- PROBLEM REQUIREMENTS -
Quote all of the entries word for word.

- DATA RECORDS -

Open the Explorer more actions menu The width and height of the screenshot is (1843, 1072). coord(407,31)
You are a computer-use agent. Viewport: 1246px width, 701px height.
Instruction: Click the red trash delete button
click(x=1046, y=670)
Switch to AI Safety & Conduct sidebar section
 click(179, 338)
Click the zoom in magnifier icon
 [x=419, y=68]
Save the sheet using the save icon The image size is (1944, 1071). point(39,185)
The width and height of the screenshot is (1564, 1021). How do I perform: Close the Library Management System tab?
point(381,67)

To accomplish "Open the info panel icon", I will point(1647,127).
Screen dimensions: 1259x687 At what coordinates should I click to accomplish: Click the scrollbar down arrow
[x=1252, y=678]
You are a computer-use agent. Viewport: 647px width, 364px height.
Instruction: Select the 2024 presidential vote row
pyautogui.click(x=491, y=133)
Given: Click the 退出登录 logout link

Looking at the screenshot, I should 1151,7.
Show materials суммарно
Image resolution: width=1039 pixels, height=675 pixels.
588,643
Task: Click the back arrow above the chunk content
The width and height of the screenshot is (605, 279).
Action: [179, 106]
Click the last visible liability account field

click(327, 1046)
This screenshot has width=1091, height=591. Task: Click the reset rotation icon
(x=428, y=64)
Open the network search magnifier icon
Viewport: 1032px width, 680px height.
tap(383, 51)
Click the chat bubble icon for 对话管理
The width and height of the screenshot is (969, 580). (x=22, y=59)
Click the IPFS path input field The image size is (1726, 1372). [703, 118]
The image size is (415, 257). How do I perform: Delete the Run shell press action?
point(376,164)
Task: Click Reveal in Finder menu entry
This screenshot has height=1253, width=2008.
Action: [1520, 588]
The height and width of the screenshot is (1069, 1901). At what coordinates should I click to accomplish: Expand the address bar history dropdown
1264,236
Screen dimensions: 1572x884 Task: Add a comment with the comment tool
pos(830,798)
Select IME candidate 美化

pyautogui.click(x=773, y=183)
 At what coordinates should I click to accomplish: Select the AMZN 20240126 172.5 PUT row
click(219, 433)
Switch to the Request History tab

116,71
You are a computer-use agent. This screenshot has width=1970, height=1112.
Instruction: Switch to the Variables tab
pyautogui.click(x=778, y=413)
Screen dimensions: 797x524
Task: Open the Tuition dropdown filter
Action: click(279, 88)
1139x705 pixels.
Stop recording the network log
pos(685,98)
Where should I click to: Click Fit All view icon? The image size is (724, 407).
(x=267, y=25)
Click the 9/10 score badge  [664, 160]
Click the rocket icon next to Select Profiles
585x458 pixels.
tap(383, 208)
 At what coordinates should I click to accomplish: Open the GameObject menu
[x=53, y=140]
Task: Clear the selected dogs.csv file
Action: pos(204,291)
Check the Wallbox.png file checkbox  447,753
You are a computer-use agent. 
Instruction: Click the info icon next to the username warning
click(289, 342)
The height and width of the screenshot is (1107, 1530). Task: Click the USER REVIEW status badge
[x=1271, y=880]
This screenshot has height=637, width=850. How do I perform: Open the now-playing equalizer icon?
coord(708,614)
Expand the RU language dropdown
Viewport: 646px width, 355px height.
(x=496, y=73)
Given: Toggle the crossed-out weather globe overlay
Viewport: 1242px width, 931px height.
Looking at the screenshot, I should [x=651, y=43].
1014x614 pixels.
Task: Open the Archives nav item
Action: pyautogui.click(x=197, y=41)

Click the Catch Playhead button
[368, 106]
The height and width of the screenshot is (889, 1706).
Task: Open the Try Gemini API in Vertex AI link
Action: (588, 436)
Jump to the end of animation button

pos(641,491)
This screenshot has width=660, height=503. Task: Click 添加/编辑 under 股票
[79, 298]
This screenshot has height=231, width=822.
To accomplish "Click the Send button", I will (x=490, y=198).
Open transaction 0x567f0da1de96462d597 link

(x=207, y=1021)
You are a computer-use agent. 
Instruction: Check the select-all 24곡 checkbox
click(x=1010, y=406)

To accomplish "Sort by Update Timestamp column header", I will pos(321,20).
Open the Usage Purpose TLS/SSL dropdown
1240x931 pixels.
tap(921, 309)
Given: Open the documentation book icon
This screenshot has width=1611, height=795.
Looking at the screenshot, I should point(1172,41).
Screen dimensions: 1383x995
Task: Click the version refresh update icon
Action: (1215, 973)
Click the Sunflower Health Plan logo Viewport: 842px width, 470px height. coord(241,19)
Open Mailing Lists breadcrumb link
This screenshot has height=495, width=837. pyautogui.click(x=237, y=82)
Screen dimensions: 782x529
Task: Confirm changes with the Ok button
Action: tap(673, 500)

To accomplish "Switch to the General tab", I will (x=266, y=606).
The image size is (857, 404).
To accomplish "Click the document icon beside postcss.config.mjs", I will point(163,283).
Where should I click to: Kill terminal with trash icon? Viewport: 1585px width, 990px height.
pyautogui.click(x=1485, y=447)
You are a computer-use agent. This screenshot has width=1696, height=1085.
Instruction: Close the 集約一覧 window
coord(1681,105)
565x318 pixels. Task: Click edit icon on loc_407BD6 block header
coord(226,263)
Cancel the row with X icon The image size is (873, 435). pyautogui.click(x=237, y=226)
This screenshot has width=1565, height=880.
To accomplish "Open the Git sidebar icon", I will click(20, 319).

- TASK OUTPUT -
Open the Explorer more actions menu The width and height of the screenshot is (1843, 1072). coord(407,31)
You are a computer-use agent. Viewport: 1246px width, 701px height.
Instruction: Click the red trash delete button
click(x=1046, y=670)
Switch to AI Safety & Conduct sidebar section
 click(179, 338)
Click the zoom in magnifier icon
 [x=419, y=68]
Save the sheet using the save icon The image size is (1944, 1071). point(39,185)
The width and height of the screenshot is (1564, 1021). How do I perform: Close the Library Management System tab?
point(381,67)

To accomplish "Open the info panel icon", I will point(1647,127).
Screen dimensions: 1259x687 At what coordinates should I click to accomplish: Click the scrollbar down arrow
[x=1252, y=678]
You are a computer-use agent. Viewport: 647px width, 364px height.
Instruction: Select the 2024 presidential vote row
pyautogui.click(x=491, y=133)
Given: Click the 退出登录 logout link

Looking at the screenshot, I should 1151,7.
Show materials суммарно
Image resolution: width=1039 pixels, height=675 pixels.
588,643
Task: Click the back arrow above the chunk content
The width and height of the screenshot is (605, 279).
Action: [179, 106]
Click the last visible liability account field

click(327, 1046)
This screenshot has width=1091, height=591. Task: Click the reset rotation icon
(x=428, y=64)
Open the network search magnifier icon
Viewport: 1032px width, 680px height.
tap(383, 51)
Click the chat bubble icon for 对话管理
The width and height of the screenshot is (969, 580). (x=22, y=59)
Click the IPFS path input field The image size is (1726, 1372). [703, 118]
The image size is (415, 257). How do I perform: Delete the Run shell press action?
point(376,164)
Task: Click Reveal in Finder menu entry
This screenshot has height=1253, width=2008.
Action: [1520, 588]
The height and width of the screenshot is (1069, 1901). At what coordinates should I click to accomplish: Expand the address bar history dropdown
1264,236
Screen dimensions: 1572x884 Task: Add a comment with the comment tool
pos(830,798)
Select IME candidate 美化

pyautogui.click(x=773, y=183)
 At what coordinates should I click to accomplish: Select the AMZN 20240126 172.5 PUT row
click(219, 433)
Switch to the Request History tab

116,71
You are a computer-use agent. This screenshot has width=1970, height=1112.
Instruction: Switch to the Variables tab
pyautogui.click(x=778, y=413)
Screen dimensions: 797x524
Task: Open the Tuition dropdown filter
Action: click(279, 88)
1139x705 pixels.
Stop recording the network log
pos(685,98)
Where should I click to: Click Fit All view icon? The image size is (724, 407).
(x=267, y=25)
Click the 9/10 score badge  [664, 160]
Click the rocket icon next to Select Profiles
585x458 pixels.
tap(383, 208)
 At what coordinates should I click to accomplish: Open the GameObject menu
[x=53, y=140]
Task: Clear the selected dogs.csv file
Action: pos(204,291)
Check the Wallbox.png file checkbox  447,753
You are a computer-use agent. 
Instruction: Click the info icon next to the username warning
click(289, 342)
The height and width of the screenshot is (1107, 1530). Task: Click the USER REVIEW status badge
[x=1271, y=880]
This screenshot has height=637, width=850. How do I perform: Open the now-playing equalizer icon?
coord(708,614)
Expand the RU language dropdown
Viewport: 646px width, 355px height.
(x=496, y=73)
Given: Toggle the crossed-out weather globe overlay
Viewport: 1242px width, 931px height.
Looking at the screenshot, I should [x=651, y=43].
1014x614 pixels.
Task: Open the Archives nav item
Action: pyautogui.click(x=197, y=41)

Click the Catch Playhead button
[368, 106]
The height and width of the screenshot is (889, 1706).
Task: Open the Try Gemini API in Vertex AI link
Action: (588, 436)
Jump to the end of animation button

pos(641,491)
This screenshot has width=660, height=503. Task: Click 添加/编辑 under 股票
[79, 298]
This screenshot has height=231, width=822.
To accomplish "Click the Send button", I will (x=490, y=198).
Open transaction 0x567f0da1de96462d597 link

(x=207, y=1021)
You are a computer-use agent. 
Instruction: Check the select-all 24곡 checkbox
click(x=1010, y=406)

To accomplish "Sort by Update Timestamp column header", I will pos(321,20).
Open the Usage Purpose TLS/SSL dropdown
1240x931 pixels.
tap(921, 309)
Given: Open the documentation book icon
This screenshot has width=1611, height=795.
Looking at the screenshot, I should point(1172,41).
Screen dimensions: 1383x995
Task: Click the version refresh update icon
Action: (1215, 973)
Click the Sunflower Health Plan logo Viewport: 842px width, 470px height. coord(241,19)
Open Mailing Lists breadcrumb link
This screenshot has height=495, width=837. pyautogui.click(x=237, y=82)
Screen dimensions: 782x529
Task: Confirm changes with the Ok button
Action: tap(673, 500)

To accomplish "Switch to the General tab", I will (x=266, y=606).
The image size is (857, 404).
To accomplish "Click the document icon beside postcss.config.mjs", I will point(163,283).
Where should I click to: Kill terminal with trash icon? Viewport: 1585px width, 990px height.
pyautogui.click(x=1485, y=447)
You are a computer-use agent. This screenshot has width=1696, height=1085.
Instruction: Close the 集約一覧 window
coord(1681,105)
565x318 pixels. Task: Click edit icon on loc_407BD6 block header
coord(226,263)
Cancel the row with X icon The image size is (873, 435). pyautogui.click(x=237, y=226)
This screenshot has width=1565, height=880.
To accomplish "Open the Git sidebar icon", I will click(20, 319).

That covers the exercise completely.